Клови опять задумался. И по лихорадочному движению его бровей можно было видеть, как в нем идет логическая борьба с преклонением перед героем. В конце концов он задал ключевой вопрос:

– Вы богаты, мисс Нивес?

Она кивнула.

– Проклятие! – воскликнул Клови. – Тогда, видимо, это правда. Хотя я всегда аплодировал идеализму Алекса, у меня тоже возникали сомнения на этот счет. Слова чересчур легко слетали у него с языка. Да! Я обманывался.

– Где он? – спросил я.

Клови посмотрел на меня. Теперь он стал серьезным.
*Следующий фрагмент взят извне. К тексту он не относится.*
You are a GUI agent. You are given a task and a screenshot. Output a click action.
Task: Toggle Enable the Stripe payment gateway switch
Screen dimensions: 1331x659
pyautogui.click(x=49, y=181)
– Что он собирается делать, когда встретит Ракель, если не хочет взять ее с собой?

– Он планирует на долгое время избавиться от нее, – ответил я. – Сейчас он мертв, так что вполне может делать все что захочет. И он достаточно богат, чтобы провернуть дело, не оставив следов. Все сойдет гладко. Ракель сейчас в пути. У меня нет доказательств, но я хотел бы встретиться с Алексом раньше, чем Ракель. Поехали, Клови!
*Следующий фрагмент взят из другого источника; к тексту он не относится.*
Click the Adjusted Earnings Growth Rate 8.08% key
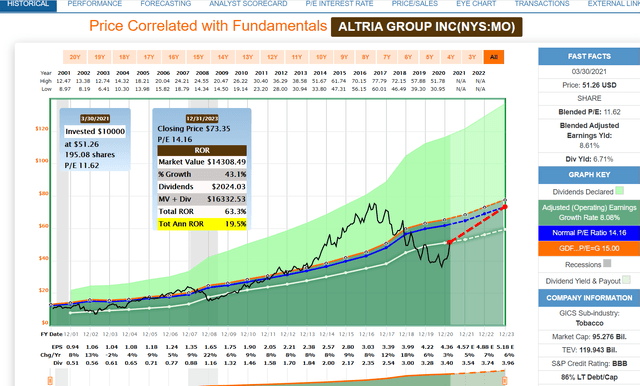The width and height of the screenshot is (640, 386). point(589,213)
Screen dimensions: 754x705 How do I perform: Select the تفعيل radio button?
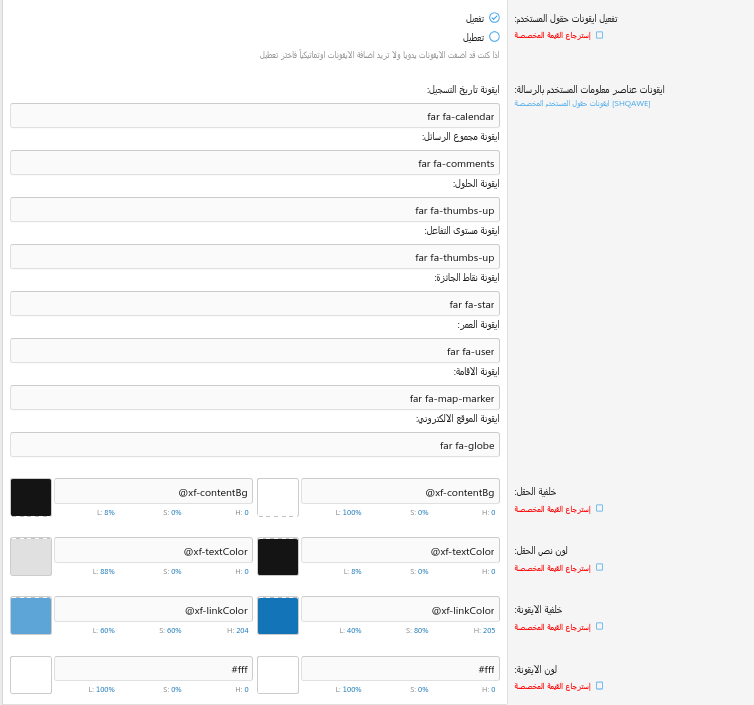(494, 18)
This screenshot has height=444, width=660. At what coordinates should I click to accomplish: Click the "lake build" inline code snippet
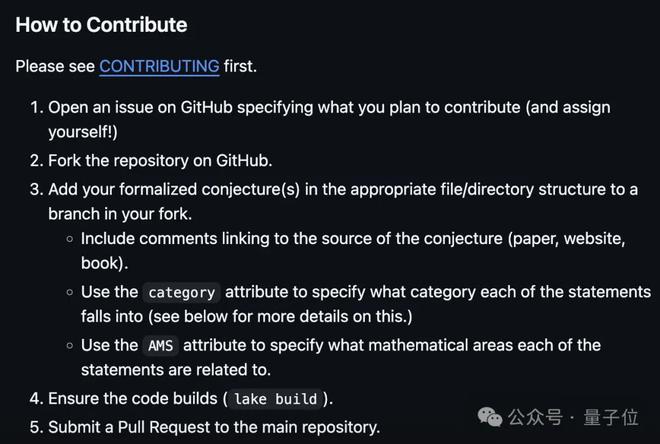tap(275, 399)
Он стоял в центре комнаты с видом человека, не способного принять решение. Потом он что-то надумал, обернулся и пролаял:

– Подождите. Я сейчас вернусь. – И тут же выскочил из комнаты.

– Что это могло бы означать? – обратилась ко мне Нивес.

Я пожал плечами. Это было представление. Я имею в виду, позирование.

Вскоре Клови вернулся в гостиную. Он сменил халат на грубовато выглядевший кожаный пиджак, надел солнечные очки янтарного цвета и натянул на набалдашник трости водительские перчатки.

– Пошли, – бросил он, направляясь к двери.

– Куда мы идем?

– Глупый вопрос, – сказала Нивес, потянув меня к выходу вслед за Клови.

52. КЛОВИ

– Эй, послушайте, разве в самом деле необходимо так быстро гнать? – спросил я.

Мы все трое втиснулись в отделанную орехом пилотскую кабину машины Клови. Реставрированная «Испано-Суиза» со старомодным мотором переходила от надрывного кашля к паническим завываниям и делала это так громко, что мне пришлось выкрикнуть свой вопрос. Нотка страха прозвучала в нем сильнее, чем я бы хотел. Клови не обратил внимания на мои слова, а Нивес вела себя так, будто наслаждалась всем происходившим. Я бы тоже наслаждался, если бы не уверенность, что через секунду мы въедем в автобус и нас разотрет в лепешку или мы снесем собственными головами витрину магазина.

В Париже была поздняя ночь, два часа, движения почти никакого, что делало наше положение еще хуже, потому что позволяло Клови прибавить скорость. Подумав, я вспомнил, что он, наверно, ждал всю жизнь такого честного, как перед богом, настоящего чрезвычайного события. Но все равно, Клови мог бы подождать еще несколько минут и вести свою идиотскую спортивную машину на безопасной скорости и не пугать, черт возьми, пассажиров, не страдающих, как он, склонностью к самоубийству.

Мы пронеслись по Елисейским Полям, будто танковый дивизион с реактивными двигателями, с диким скрежетом на двух колесах обогнули Триумфальную Арку, пулей пролетели по авеню Клебер. И каким-то чудом выскочили на кольцевую дорогу, никого не задавив.

Позади я слышал сирены полицейских машин. Мы их обогнали. Будь я проклят, если мы не обогнали радиоволны, на которых полицейские переговаривались друг с другом.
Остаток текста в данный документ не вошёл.